The above was copied from dictionary.com
Obviously the meanings that are written above are written in a more Christian fashion, seeing as apparently other Gods are “objects of worship”. However, that’s not what this post is about.
What I wanted to talk about is why prayer is important for me. Every night before I go to sleep, I thank Them and my ancestors for all that has been provided for me during that day, because I am incredibly grateful that I have a home, and food, and family and friends who are amazing and provide me with lots of love. I want Them to know that I appreciate the life I’ve been given and the relative ease with which I am living it. I clearly have some issues with things, as all of us do, but I am taken care of, and have the things that are really important.
I did at one point try to use nightly prayers based on old poems and hymns written for Them, it seems that doesn’t work for me as my mind wanders as I read the words. I understand that having the words said over and over provides power to those words, weaves energy within them, but I don’t think that’s where I’m at yet. I have a short prayer I made up that allows me to focus and really put meaning into it, instead of mindlessly reading words that are holding no meaning for me because again, my brain wanders.

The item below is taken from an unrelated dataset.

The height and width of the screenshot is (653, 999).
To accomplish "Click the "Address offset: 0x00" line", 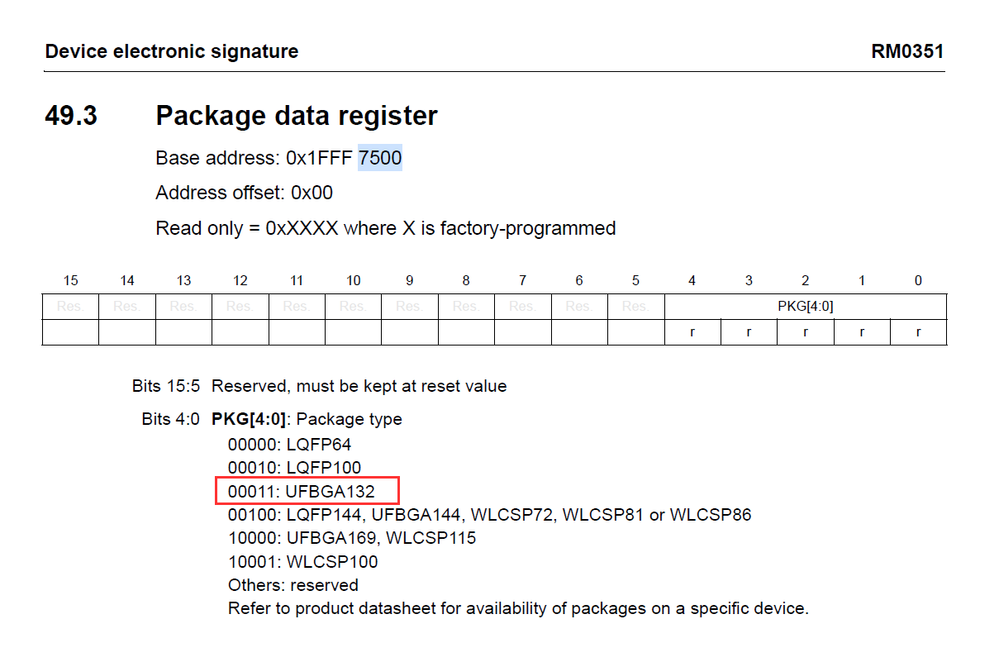I will [x=244, y=193].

I have written a few songs to use as prayers, in fact, I forgot that I had until now, lol. I shall sing them. Obviously as a singer, there is magic in that for me, the power of my voice, and the words I wrote myself. The melody, the intervals of the notes… “Music is the ritual” that’s what They keep whispering into my heart, and I know it’s true. This is one of my truths. And now this post turns into self-revelation. Not a bad thing.
Back to praying… I like that it ties my days together, and that if I don’t end up really interacting with Them, at the end of my day, I get to focus on Them for at least a few moments before sleep. I do worship Them after all, and prayer is an integral part of worship.